Having regard to the wording of and punctuation of Article 26(1) the question arises whether the words:-
"which presents a clear and present danger to the unity and sovereignty of the Republic"

qualify only the words:-
"or by any action or omission of the Regional Administration"

which immediately precede them, or whether such words also qualify the words:-
"that the security or public order in a Region is threatened by armed insurrection, or grave internal disturbances,......."

which appear earlier.

This question is put beyond doubt by the Sinhalese text of the Package in which Article 26(1) commences with the words:-
"Janarajaye Eksathbhavayata Saha Svyrabhavayata Erehiwa Pahadili Ha Pana Nagi Athi Antharayak Vannavu Sannaddha Karallak Ho Barapathala Abhyanthara Aragala Ho Palath Palanadhikaraye Yum Kriyawek Ho Nokara Hareemak Ho Magin.........."

which leaves no possible room for doubt that the words:-
"which present a clear and present danger to the unity and sovereignty of the Republic"

qualify not only the words:-
"or by any action or omission of the Regional administration"

but also the words:-
"armed insurrection, or grave internal disturbances".

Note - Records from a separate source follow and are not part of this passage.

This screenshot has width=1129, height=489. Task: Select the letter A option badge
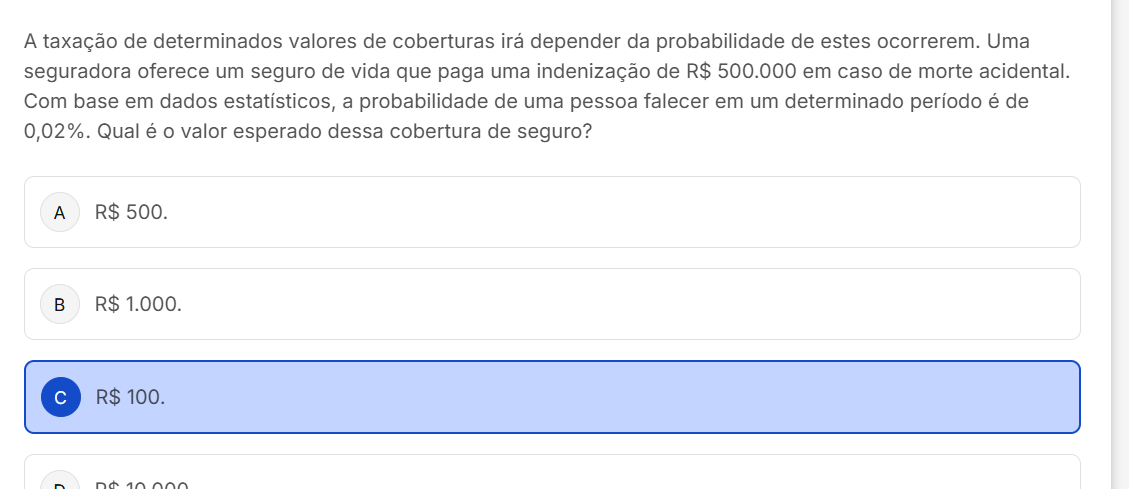(x=60, y=212)
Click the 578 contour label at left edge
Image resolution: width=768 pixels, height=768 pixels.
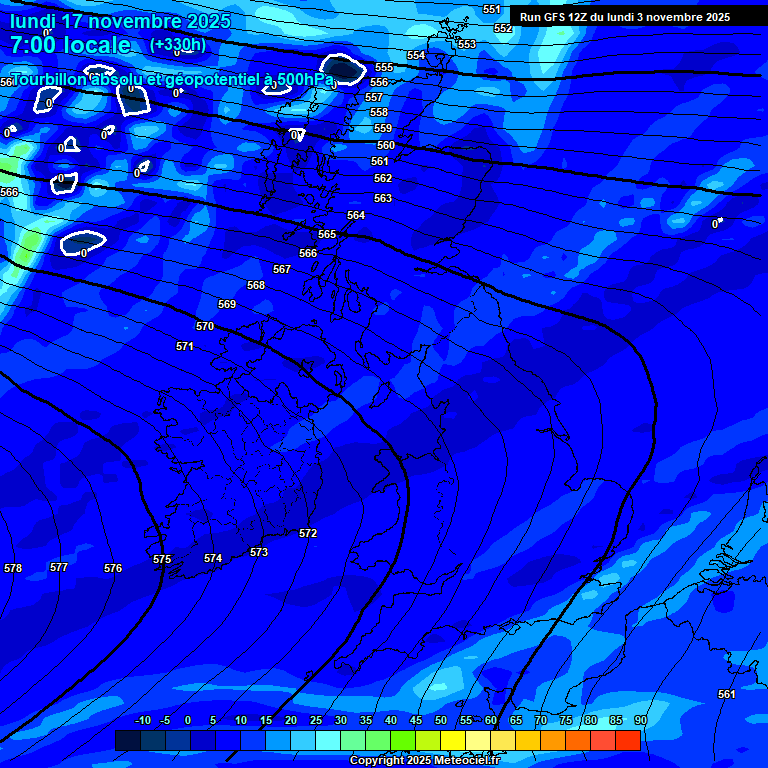coord(13,568)
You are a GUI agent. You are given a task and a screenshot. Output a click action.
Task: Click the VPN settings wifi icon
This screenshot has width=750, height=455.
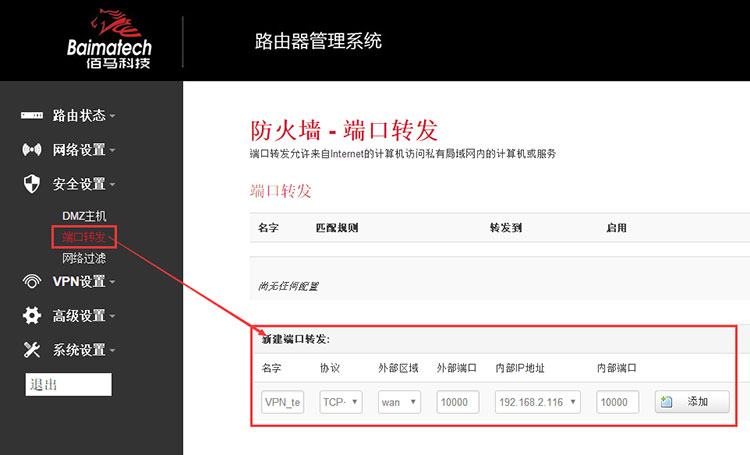32,281
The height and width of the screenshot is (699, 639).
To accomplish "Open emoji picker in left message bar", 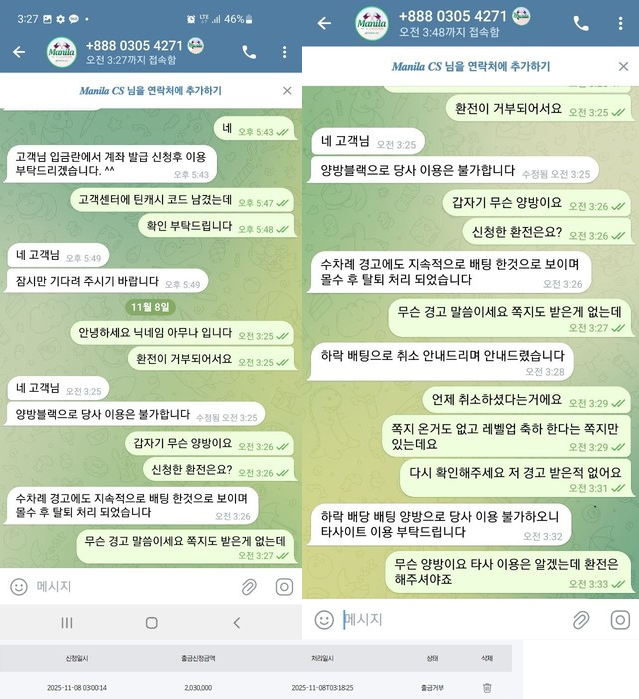I will (19, 587).
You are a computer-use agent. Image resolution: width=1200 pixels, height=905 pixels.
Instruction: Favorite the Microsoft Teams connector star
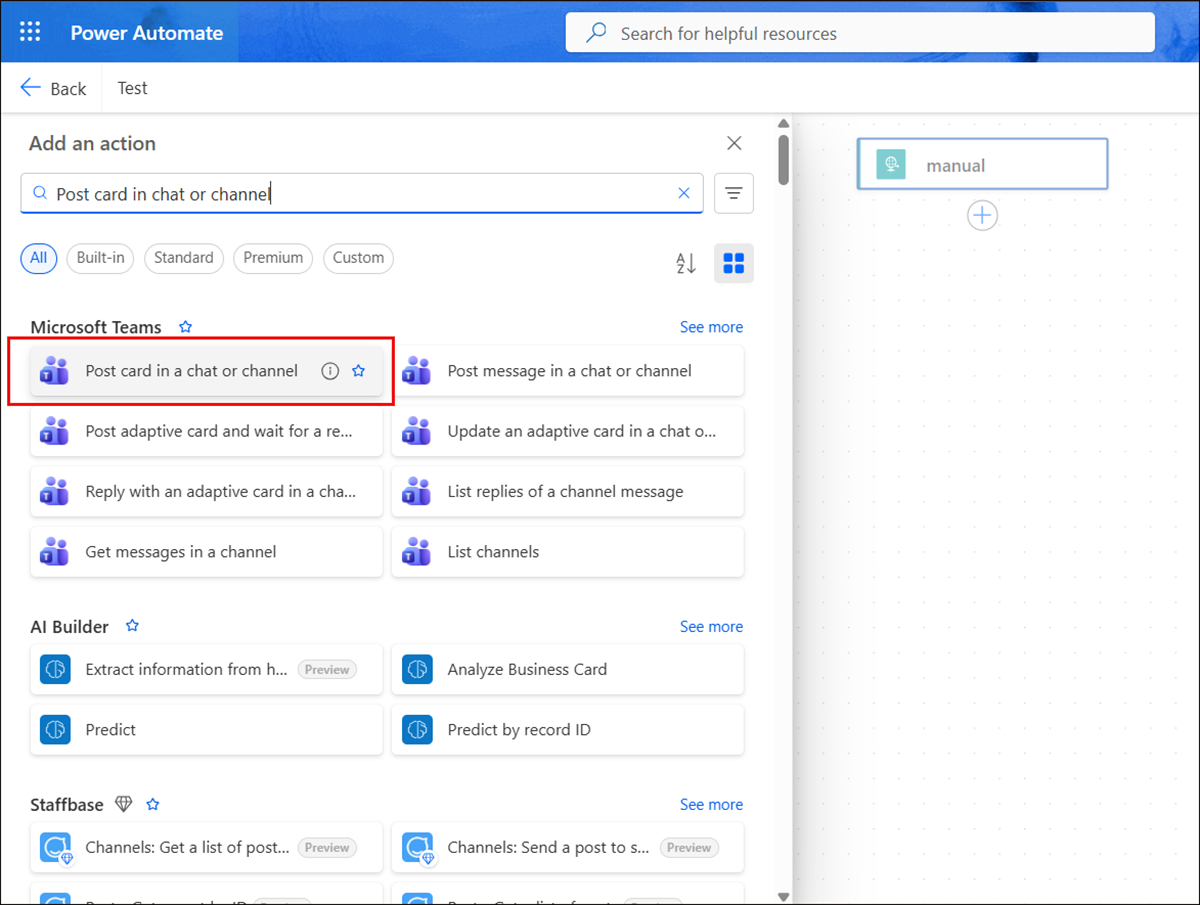(x=185, y=327)
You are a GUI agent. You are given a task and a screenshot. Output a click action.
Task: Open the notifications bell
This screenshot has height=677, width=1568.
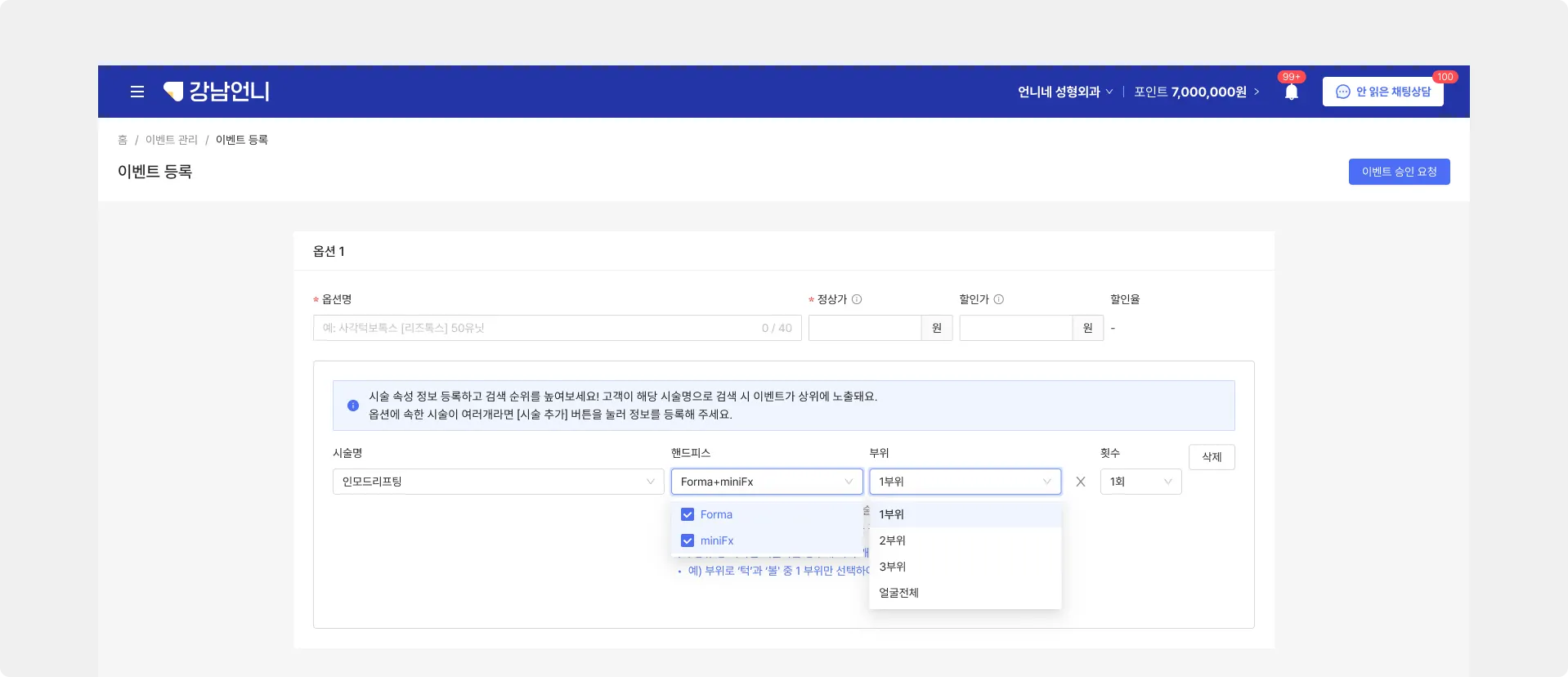pyautogui.click(x=1292, y=92)
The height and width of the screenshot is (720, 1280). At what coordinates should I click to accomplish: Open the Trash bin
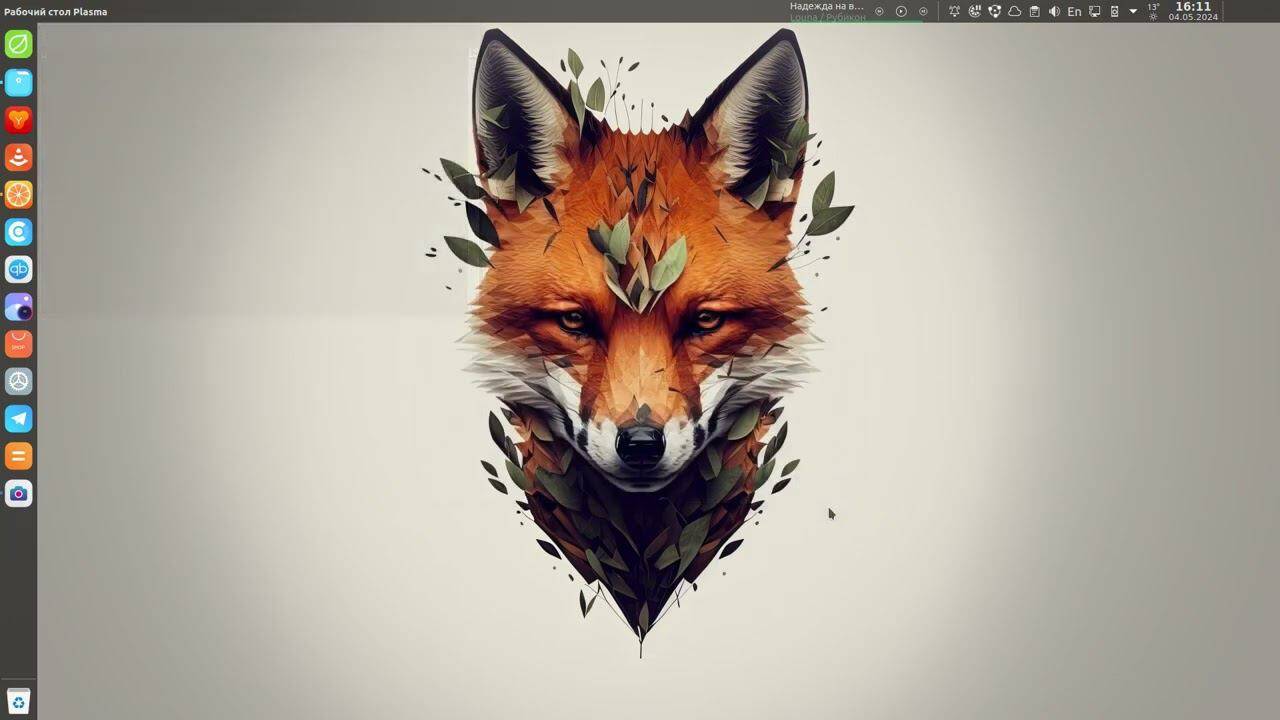tap(18, 700)
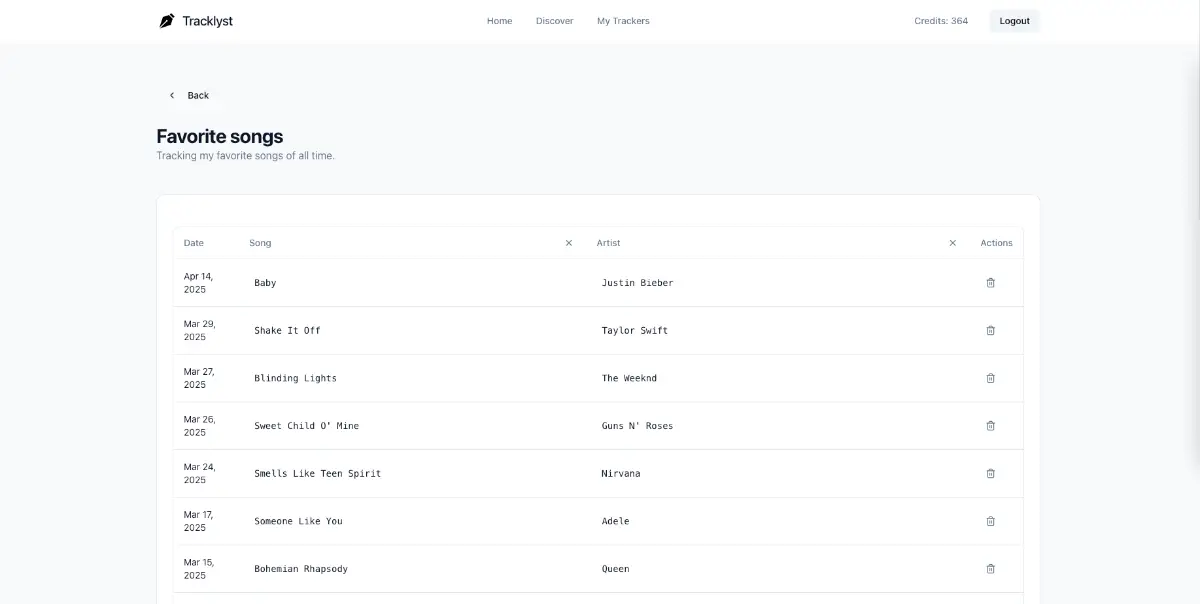1200x604 pixels.
Task: Open the Discover section
Action: tap(554, 20)
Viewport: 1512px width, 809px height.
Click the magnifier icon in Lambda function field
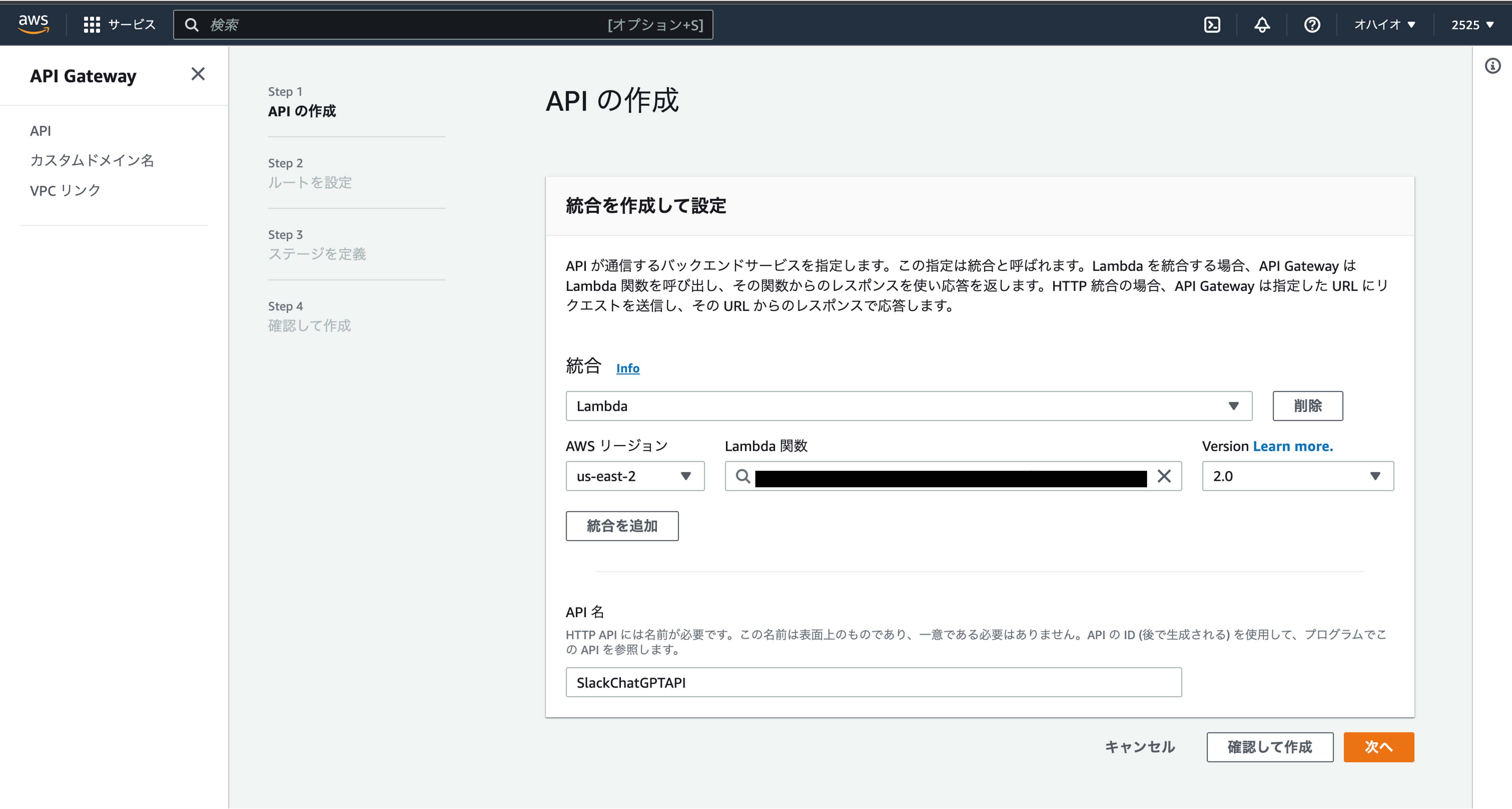point(743,476)
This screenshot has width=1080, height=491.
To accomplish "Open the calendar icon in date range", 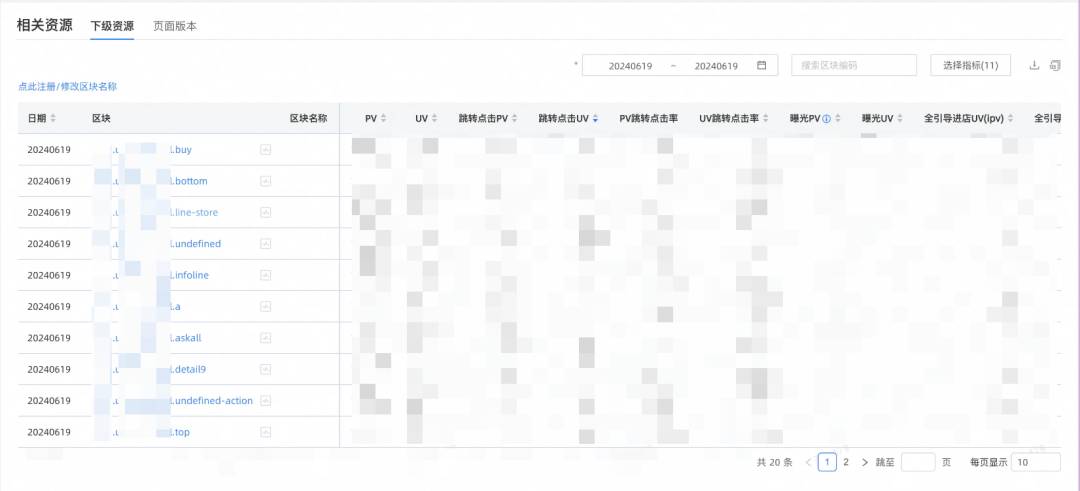I will click(761, 65).
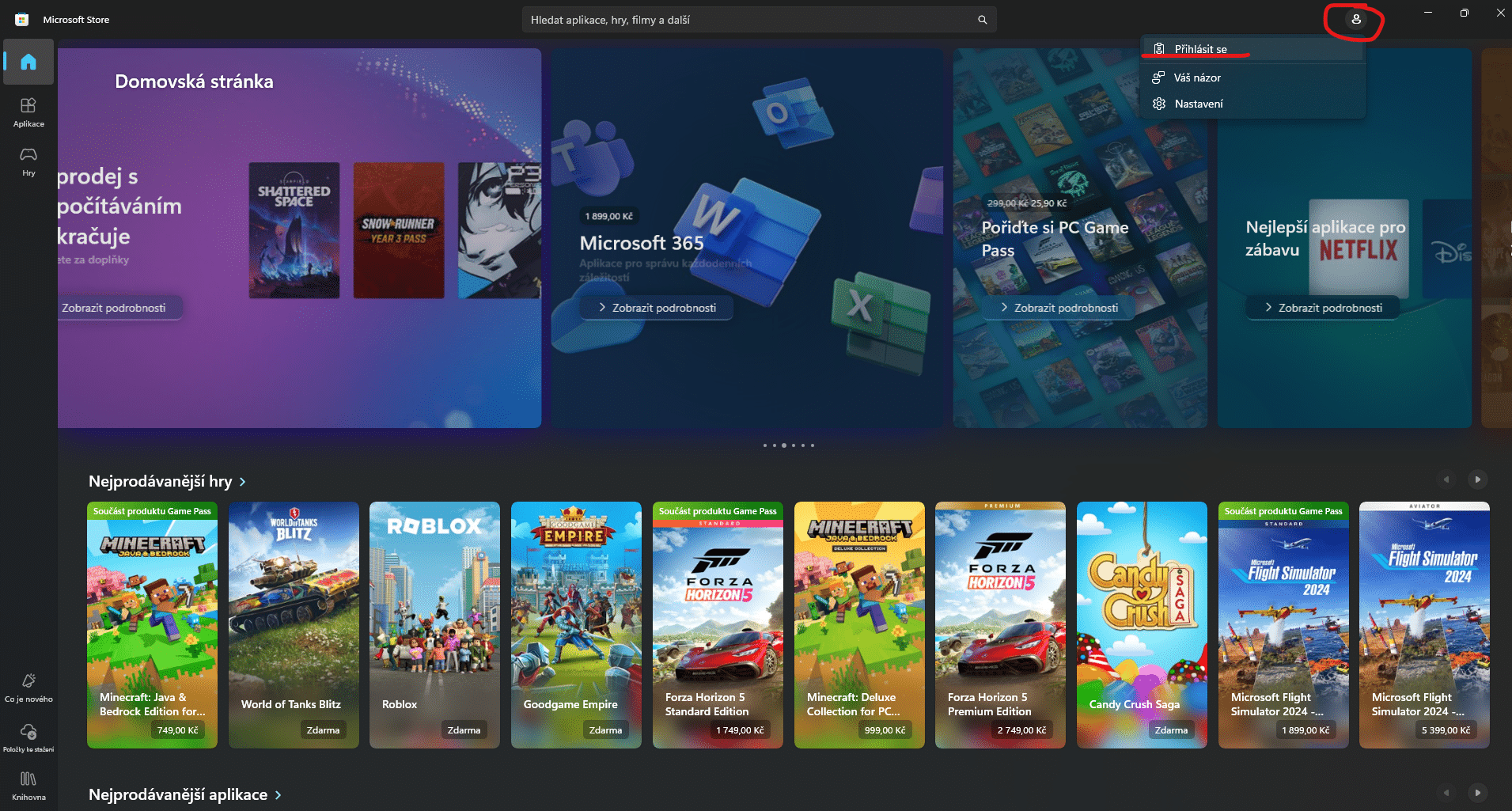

Thus the fact that there is clear evidence that a secessionist rebellion is being planned in any Region, or that the Regional Administration is involved in the planning of that rebellion, or that an armed insurrection or grave internal disturbances such as communal riots have broken out, or that a Regional Administration is actively promoting or passively acquiescing in such insurrection or disturbances will not by itself be sufficient to entitle the President to declare a State of Emergency and deploy units of the Armed Forces and the National Police Service to restore public order, or exercise any of her powers under the Public Security Ordinance - for she could do so only after the armed insurrection or the public disturbances or the misconduct of the Regional Administration has reached such alarming proportions that it presents a 'danger' that is both 'clear' and 'present' to "the unity and sovereignty of the Republic" !! By the same token, even the clearest of evidence that a Regional Administration is committing treason by promoting armed rebellion or insurrection, or that it is intentionally flouting the Country's Constitution that it is pledged to safeguard, will not by itself entitle the President to assume to herself a single function of the Regional Administration including the function of preserving public order or to give a single direction to it or to dissolve the Regional Council - she would have the power to do so only after such armed rebellion or insurrection promoted by the Regional Administration, or the intentional flouting of the Constitution assumes such proportions as to present a danger which is both clear and present to the unity and the sovereignty of the State.

Ordinary prudence demands that the stable door should be shut before, and not after the horse has escaped, nor while it is in the process of escaping. The provisions relating to the use of Emergency Powers, and the powers of the President to give directions to a Regional Administration, or to dissolve a Regional Council make evident the fact that she will be totally powerless to take preventive action to preserve the safety and security of the State and her citizens, and that she will only have the power to take 'curative' action once a 'clear' and 'present' danger to the unity and the sovereignty of the State has arisen.

The fact that the stage at which the President will be empowered to take curative action may well be too late is apparently one that has escaped the attention of the author of the Package.